ENTRIES SHOWN.
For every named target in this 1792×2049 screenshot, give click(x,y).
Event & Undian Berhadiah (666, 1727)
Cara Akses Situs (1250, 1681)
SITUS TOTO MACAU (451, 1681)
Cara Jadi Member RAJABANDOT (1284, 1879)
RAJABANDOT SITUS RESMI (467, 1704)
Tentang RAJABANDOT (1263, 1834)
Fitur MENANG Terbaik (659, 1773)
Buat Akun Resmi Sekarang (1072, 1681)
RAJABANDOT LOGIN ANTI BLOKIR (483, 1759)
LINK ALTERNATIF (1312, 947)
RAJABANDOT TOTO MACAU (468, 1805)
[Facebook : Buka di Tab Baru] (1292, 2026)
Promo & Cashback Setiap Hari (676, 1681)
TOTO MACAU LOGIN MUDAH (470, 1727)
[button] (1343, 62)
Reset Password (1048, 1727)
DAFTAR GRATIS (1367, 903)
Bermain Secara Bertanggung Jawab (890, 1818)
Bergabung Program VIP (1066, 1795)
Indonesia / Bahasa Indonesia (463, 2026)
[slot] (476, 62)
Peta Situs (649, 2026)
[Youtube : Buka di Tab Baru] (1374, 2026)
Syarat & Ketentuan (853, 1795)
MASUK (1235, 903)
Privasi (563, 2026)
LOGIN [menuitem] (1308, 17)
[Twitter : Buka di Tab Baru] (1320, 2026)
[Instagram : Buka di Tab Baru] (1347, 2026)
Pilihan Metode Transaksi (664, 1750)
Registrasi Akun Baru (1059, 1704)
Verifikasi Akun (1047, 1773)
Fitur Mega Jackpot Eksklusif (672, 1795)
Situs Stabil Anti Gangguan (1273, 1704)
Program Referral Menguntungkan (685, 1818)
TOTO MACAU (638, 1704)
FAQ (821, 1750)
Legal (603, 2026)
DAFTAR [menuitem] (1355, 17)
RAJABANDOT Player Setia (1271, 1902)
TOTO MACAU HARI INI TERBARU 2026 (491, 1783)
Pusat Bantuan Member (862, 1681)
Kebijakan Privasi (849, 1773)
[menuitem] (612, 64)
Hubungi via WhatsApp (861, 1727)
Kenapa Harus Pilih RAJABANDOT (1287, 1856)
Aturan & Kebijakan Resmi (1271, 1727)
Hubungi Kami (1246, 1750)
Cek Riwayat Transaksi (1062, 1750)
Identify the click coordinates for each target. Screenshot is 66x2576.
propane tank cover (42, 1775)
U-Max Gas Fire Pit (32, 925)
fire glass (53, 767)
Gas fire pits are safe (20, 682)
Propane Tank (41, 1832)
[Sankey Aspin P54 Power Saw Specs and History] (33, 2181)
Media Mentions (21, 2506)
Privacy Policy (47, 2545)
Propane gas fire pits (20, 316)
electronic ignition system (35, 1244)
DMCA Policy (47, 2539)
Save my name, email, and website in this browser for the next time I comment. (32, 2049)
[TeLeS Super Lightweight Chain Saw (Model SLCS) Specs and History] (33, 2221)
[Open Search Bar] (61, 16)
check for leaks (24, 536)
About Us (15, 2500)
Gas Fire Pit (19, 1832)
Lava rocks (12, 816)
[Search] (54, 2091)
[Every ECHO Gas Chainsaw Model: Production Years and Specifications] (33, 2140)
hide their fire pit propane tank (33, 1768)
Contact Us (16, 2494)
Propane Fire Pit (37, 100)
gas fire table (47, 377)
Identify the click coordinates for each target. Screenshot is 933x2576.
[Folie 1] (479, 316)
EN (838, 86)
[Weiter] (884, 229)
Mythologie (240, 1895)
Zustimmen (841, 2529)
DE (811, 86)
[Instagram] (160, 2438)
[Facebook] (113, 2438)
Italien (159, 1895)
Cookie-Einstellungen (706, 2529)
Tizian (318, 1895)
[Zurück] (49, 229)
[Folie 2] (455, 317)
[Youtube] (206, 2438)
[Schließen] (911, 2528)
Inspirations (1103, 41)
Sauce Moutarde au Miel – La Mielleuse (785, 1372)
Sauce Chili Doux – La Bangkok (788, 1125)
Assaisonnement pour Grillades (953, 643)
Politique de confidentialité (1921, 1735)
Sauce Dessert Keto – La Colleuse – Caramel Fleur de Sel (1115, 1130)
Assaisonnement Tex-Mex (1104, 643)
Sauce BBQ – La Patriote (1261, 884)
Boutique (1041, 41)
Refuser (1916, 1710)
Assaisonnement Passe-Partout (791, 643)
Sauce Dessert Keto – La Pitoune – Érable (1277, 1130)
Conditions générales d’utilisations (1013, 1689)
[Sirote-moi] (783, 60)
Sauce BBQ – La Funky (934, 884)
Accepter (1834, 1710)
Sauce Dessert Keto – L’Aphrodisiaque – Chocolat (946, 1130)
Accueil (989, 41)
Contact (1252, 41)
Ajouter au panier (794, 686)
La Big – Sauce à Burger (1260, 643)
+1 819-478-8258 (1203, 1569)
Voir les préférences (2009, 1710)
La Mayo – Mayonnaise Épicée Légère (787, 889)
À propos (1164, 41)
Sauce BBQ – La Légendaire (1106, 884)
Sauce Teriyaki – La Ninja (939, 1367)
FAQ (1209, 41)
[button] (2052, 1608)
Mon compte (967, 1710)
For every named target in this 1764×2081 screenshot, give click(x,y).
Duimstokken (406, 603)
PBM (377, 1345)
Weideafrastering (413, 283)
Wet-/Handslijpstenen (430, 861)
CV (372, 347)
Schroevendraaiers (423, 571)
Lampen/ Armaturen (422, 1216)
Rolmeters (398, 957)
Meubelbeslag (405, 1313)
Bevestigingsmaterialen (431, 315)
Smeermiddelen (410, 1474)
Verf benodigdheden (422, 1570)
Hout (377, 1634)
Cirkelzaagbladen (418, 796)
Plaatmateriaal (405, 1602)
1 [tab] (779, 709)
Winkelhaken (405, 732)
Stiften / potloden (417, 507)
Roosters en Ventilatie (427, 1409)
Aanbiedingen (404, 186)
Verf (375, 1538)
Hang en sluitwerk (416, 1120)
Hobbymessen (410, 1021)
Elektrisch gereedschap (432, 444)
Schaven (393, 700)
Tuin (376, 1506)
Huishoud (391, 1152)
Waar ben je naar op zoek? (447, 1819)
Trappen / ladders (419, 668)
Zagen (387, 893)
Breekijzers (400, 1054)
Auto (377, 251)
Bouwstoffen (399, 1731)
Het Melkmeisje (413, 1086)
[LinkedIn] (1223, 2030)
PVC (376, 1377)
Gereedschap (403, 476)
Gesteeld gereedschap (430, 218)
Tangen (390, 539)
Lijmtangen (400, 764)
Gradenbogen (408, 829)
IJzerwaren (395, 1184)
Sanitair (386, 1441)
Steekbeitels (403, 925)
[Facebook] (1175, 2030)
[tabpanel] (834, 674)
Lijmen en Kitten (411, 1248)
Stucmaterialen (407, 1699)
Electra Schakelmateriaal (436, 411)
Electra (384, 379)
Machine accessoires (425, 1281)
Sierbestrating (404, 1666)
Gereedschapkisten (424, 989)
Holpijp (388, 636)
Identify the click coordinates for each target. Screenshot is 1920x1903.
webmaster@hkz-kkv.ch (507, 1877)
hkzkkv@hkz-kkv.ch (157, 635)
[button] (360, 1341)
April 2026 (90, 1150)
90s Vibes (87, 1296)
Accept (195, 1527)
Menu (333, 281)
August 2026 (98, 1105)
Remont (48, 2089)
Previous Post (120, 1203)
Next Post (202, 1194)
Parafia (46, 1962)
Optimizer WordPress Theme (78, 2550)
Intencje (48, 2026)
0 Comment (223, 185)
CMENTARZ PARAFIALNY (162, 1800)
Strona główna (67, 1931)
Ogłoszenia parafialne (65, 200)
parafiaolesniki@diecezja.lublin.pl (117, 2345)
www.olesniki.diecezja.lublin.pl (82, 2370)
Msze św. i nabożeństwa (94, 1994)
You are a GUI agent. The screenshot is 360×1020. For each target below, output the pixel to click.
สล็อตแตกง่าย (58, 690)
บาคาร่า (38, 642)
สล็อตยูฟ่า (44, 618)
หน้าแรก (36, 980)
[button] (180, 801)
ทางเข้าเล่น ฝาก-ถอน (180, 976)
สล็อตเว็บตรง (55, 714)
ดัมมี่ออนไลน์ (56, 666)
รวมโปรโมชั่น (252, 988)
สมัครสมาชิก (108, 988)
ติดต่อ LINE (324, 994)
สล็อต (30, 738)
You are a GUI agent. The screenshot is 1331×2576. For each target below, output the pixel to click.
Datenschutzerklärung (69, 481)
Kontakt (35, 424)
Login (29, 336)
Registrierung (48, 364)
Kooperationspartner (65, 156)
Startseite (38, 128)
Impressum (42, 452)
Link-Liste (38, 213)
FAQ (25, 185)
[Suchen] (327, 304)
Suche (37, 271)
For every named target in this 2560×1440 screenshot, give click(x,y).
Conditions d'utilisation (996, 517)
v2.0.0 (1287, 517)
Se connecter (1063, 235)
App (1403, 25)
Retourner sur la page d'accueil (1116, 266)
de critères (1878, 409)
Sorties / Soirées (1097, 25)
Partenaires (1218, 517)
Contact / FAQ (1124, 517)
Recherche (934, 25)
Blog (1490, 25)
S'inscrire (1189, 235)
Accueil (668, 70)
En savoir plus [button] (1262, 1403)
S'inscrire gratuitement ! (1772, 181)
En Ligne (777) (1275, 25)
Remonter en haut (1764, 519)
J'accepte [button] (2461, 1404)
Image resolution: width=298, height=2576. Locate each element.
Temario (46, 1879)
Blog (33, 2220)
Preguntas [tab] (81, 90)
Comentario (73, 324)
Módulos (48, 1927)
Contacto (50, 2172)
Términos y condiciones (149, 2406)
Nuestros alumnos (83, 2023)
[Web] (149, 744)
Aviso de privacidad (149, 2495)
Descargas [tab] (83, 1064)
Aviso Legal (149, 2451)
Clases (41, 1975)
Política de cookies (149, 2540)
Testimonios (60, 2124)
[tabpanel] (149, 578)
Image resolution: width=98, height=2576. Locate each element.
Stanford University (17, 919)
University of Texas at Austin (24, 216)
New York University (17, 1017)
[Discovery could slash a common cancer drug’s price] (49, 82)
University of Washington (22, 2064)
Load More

WHAT TO PRODUCE. From the records above, please pull out every line that contains the word "output".

RESPONSE BELOW.
You are a GUI agent. The screenshot is 360×1020. For each target below, output the pixel to click.
You are a GUI agent. The screenshot is 1331×2576. For each target below, output the pixel to click.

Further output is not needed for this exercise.